Canonical signaling pathways mediated by KLF11 and mutants. Using the Ingenuity Global Canonical Pathways algorithm, significantly modulated signaling pathways were identified for wild type KLF11 and its mutants. A p-value of less than 0.05 as determined by Fisher’s Exact Test was used as criteria for significant association of focus genes to predetermined pathways curated from published literature. (A) Venn diagram of significant canonical pathways regulated by wild type KLF11 and mutants reveals that the effects of the EAPP mutation are less significant in this experiment compared to the A347S and 486 mutants.
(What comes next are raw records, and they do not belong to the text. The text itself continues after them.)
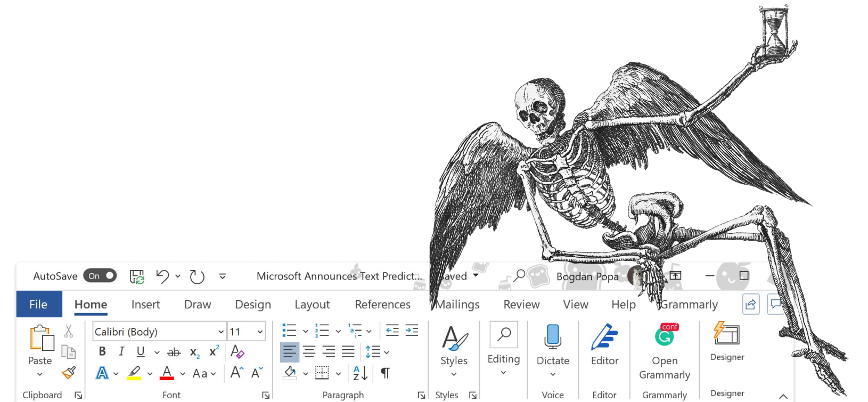
Task: Open the Calibri (Body) font dropdown
Action: tap(221, 332)
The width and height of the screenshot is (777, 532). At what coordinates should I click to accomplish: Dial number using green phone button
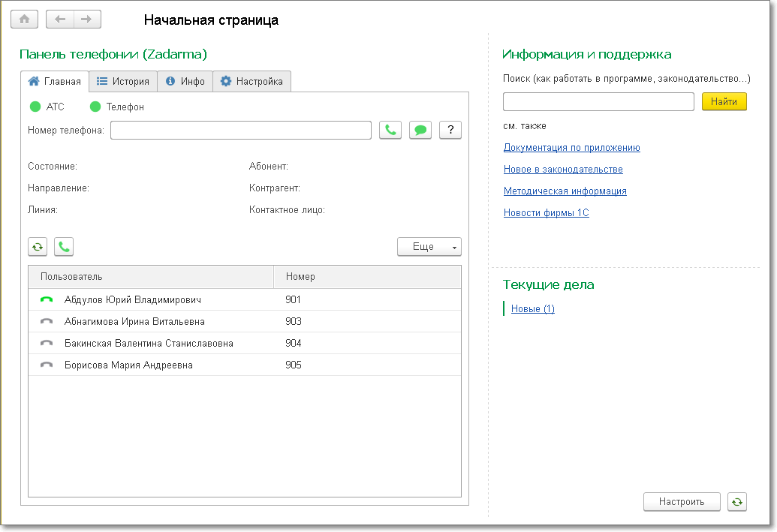click(x=390, y=130)
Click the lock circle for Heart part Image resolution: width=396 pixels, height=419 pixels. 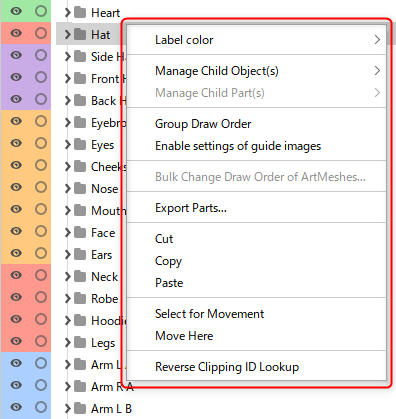41,11
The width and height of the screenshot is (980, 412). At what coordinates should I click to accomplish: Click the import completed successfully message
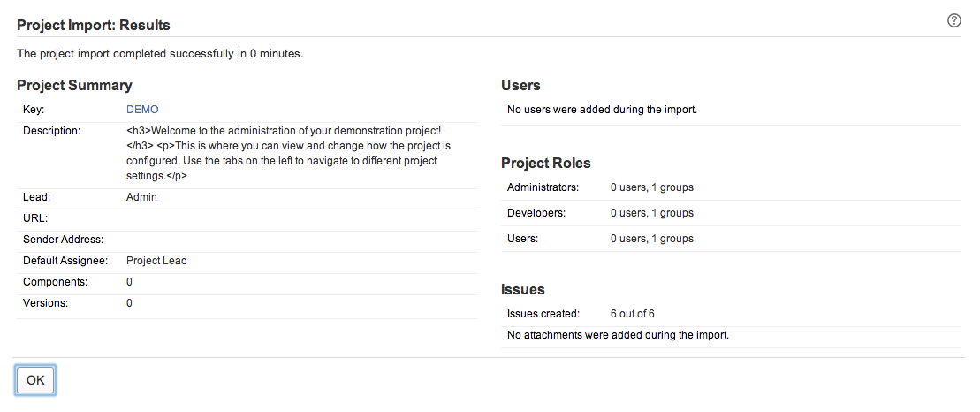click(x=160, y=54)
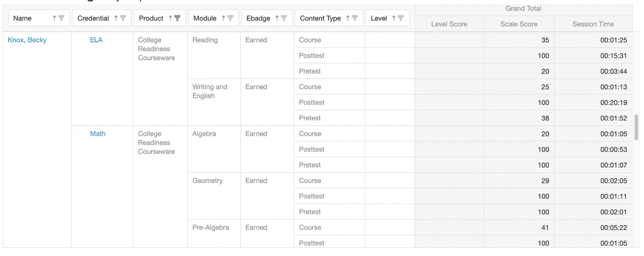Screen dimensions: 644x256
Task: Click the Credential column sort arrow
Action: pyautogui.click(x=116, y=18)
These data are supported by the clustering of all significantly regulated targets as shown in (B) which demonstrated that the A347S and Δ486 mutants cluster closely with wild type KLF11 while the EAPP mutant clusters with the empty vector control, indicating complete reversal of the effects of the other proteins. (C) Among the 28 top scoring unique canonical pathways mediated by the 374 mutant are signaling pathways, including, EGF, PDGR, p53, RANK and reelin signaling, and glucocorticoid receptor signaling. The Δ486 (D) and EAPP (E) mutants mediate 4 and 6 pathways respectively, both of which are centered on processes involved on the degradation of biogenic amines. These data support KLF11 as a master transcriptional regulator that mediates large, interconnected signaling cascades.